Semra Hanım’ı seyrederken geldi aklıma. İnsan sadece kendi mağduriyeti için mi başvurur İnsan Hakları Mahkemesi’ne?

Ben mesela Ata adına gitmek istiyorum mahkemeye. Bir kadın bir adamı eziyor, ufalıyor, zincire vuruyor... Ama o onun annesiymiş. Bana ne? Ben onu görmüyorum ki. Benim gördüğüm, ortada hak ve özgürlükleri elinden alınan birinin varlığı. Kim tarafından kime yapılırsa yapılsın.

Adam kendini koruyamıyorsa, silkelenemiyorsa, cesaret edemiyorsa, ‘Hey ne oluyor!’ diyemiyorsa karşıdan bakanlar da mı bir şey yapamaz yani.

Gidip müşahede etme imkánım olmadı gerçi ama Amerika’da kötü muamele ediyor diye köpeğini elinden alıyorlarmış adamın... E, bizde de geçenlerde annesi tarafından dövülen çocuğu alıp yuvaya verdiler. Şimdi ben de bu Ata’yı kurtarmak istiyorum işte.

Yaş haddi var mıdır?

Yani kurtarılma yaşı geçmiş midir Ata’nın?

*

Hadi bu Semra Hanım’la oğlunun durumu reyting amaçlı danışıklı dövüş diyelim. Adına mahkemeye gitmek istediğim başkaları da var. Mesela karısına hesap veren erkekler... Ki sayıları bir hayli kabarık. İnce ince hesap veriyorlar. Kaçta nereden çıktılar, nereye gittiler, yanlarında kim vardı... İçimden bir isyan dalgası yükseliyor. ‘Bana ne’ diyemiyorum. Fakat onlar alışmış. Sorgusuz sualsiz yaşayamayacaklar neredeyse. Sudan çıkmış balık gibi olacaklar bir gün kesilirse...

‘Kocam kızar’ diyen kadınlar adına da gitmek istiyorum mahkemeye. ‘Babam bırakmaz’ diyen kazık kadar olmuş adamlar için de.

Başında gardiyan olan herkes adına gitmek istiyorum. Yasaklarla yaşayan herkes adına...

‘Töre cinayeti tehdidiyle yaşayan onca kız varken’ falan diyebilirsiniz. O ayrı. O başlı başına bir yara. Benim dediğim, hemen dibimizde, her an şahit olduğumuz, basit, alıştığımız ama insanı içten içe sinir eden baskılar...
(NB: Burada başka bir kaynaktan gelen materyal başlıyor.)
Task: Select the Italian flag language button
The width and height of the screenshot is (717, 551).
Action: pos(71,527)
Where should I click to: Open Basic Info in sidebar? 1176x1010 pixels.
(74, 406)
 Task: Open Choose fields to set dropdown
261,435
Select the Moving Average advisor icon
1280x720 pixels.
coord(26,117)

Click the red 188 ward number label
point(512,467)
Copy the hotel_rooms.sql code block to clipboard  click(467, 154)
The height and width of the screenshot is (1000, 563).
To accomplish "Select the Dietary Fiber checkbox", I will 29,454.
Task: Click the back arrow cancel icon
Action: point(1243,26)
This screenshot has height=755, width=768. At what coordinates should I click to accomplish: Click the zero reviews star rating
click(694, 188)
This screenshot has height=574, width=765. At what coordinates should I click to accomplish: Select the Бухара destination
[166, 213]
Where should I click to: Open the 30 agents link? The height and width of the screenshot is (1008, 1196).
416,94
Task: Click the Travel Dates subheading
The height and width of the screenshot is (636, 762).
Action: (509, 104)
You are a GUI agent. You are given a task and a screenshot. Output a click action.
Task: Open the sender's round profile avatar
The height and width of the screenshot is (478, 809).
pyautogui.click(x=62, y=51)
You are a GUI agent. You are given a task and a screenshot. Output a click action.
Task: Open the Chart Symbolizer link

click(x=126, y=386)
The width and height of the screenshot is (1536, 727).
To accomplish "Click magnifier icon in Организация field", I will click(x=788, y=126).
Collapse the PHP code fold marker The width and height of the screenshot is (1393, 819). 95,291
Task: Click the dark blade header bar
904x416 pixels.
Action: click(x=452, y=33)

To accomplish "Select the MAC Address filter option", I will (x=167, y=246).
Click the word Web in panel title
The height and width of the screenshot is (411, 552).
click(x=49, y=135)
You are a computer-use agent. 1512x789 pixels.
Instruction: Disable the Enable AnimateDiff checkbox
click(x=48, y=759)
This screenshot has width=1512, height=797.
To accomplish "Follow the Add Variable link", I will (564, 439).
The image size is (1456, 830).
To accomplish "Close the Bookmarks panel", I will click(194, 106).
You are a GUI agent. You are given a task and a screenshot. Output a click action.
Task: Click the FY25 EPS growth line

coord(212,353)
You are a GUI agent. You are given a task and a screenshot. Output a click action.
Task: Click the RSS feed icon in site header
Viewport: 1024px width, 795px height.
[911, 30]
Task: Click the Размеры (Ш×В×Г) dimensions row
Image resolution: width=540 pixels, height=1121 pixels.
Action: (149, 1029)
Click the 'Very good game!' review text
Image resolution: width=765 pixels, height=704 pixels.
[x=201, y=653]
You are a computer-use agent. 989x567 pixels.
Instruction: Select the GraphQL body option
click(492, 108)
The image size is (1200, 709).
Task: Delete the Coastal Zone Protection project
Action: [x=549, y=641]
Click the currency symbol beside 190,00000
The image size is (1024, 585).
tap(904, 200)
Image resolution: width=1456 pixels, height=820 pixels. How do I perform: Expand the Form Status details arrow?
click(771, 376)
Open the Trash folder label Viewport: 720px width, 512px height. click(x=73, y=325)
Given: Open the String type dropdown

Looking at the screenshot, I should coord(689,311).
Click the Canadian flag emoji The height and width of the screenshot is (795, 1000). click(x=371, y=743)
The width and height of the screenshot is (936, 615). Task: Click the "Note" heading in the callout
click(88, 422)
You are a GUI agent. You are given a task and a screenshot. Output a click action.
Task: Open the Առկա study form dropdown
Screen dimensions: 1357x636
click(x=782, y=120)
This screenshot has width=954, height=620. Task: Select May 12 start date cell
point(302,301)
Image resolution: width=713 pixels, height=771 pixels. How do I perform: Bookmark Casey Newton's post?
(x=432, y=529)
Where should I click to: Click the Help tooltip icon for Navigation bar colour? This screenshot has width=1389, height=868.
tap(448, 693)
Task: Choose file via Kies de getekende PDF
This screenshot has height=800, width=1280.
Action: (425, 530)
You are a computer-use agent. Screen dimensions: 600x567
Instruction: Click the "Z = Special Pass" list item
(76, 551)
Ben galiba bir tek buna dayanamıyorum. Tahakküme. Başka her şeyi tolere edebilirim.

Kar geliyor (Muş) (Mu)

Bu senenin modası ‘Kar söylentileri.’

Artık ‘Büyük deprem beklentisi’ out, ‘Kar beklentisi’ in.

‘Salıya geliyormuş.’

‘Yok, salı yağmur, çarşamba kara dönecek.’

Şu satırları kaleme aldığım perşembe günü için de kar öngörülmüştü lakin pencereden bakıyorum, şeffafı yoksa bunun, kar mar yok ortada.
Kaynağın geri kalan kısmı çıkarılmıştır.